+++ Provided data

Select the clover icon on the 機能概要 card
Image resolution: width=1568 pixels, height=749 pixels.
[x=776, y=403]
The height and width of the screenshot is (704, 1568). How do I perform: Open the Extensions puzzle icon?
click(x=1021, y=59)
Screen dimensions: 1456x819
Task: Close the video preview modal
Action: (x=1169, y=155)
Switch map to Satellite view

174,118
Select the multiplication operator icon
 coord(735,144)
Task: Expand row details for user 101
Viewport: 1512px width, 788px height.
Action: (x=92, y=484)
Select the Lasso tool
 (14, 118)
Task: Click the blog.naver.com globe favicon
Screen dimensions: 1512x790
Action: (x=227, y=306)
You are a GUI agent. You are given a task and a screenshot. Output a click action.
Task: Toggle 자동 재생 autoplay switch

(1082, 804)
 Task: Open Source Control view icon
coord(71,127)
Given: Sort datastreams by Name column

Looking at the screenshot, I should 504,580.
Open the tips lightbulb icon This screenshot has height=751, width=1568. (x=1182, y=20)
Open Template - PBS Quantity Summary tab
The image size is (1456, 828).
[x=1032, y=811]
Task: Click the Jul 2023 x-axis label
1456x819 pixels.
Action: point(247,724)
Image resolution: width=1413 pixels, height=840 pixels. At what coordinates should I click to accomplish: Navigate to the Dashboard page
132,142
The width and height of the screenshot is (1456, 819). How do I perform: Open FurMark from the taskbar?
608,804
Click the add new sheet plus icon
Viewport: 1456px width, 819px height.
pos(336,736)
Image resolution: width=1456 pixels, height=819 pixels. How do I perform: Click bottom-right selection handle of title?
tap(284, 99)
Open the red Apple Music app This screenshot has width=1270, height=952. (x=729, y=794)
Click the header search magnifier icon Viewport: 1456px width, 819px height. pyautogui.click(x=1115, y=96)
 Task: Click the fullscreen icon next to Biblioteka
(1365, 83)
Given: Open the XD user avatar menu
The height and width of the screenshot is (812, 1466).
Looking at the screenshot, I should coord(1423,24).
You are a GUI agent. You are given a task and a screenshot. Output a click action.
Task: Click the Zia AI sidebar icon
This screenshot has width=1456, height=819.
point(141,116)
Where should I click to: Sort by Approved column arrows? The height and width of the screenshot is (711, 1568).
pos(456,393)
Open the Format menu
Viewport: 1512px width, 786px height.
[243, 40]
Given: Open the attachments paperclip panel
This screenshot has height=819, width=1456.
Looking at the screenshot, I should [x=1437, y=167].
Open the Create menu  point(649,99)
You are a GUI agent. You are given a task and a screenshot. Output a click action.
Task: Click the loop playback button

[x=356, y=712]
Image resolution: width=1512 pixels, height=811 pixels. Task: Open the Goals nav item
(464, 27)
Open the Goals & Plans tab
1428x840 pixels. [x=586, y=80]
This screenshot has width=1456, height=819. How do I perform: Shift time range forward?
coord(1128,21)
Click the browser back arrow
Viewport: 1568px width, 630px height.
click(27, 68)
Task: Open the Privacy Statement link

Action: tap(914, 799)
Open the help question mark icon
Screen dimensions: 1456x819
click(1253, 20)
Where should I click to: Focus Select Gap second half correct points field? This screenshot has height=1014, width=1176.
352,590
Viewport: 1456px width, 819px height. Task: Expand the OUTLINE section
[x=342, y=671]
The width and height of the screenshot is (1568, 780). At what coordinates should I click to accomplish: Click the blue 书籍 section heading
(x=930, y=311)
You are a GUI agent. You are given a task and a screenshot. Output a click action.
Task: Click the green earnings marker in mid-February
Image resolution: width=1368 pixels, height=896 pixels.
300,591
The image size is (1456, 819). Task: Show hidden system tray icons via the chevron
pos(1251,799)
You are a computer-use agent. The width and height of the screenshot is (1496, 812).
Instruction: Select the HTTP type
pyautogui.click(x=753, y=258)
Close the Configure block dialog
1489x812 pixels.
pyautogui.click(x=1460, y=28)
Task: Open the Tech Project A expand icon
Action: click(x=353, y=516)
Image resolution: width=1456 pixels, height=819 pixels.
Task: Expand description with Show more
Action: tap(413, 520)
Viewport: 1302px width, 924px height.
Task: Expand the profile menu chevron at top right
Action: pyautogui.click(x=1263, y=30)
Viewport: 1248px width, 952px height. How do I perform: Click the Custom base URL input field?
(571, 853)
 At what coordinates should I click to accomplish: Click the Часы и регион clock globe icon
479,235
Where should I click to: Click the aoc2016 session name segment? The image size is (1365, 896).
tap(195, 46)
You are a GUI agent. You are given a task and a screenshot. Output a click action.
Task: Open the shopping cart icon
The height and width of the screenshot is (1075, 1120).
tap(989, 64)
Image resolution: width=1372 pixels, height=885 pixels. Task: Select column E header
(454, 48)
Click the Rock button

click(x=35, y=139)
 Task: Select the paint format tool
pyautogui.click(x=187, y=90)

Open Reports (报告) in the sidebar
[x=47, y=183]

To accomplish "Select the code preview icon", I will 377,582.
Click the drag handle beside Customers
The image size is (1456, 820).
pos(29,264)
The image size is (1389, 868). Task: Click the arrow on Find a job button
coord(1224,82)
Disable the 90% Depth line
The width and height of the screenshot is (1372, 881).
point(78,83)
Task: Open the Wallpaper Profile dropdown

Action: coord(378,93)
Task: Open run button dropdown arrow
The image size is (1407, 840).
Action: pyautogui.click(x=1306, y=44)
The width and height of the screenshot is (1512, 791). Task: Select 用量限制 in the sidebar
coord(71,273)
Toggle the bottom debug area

++++++

### What is being asked:
Return, word for word, every line from the line with "The width and height of the screenshot is (1512, 791)." to the final line of the data.

### Your response:
The width and height of the screenshot is (1512, 791). Task: Select 用量限制 in the sidebar
coord(71,273)
Toggle the bottom debug area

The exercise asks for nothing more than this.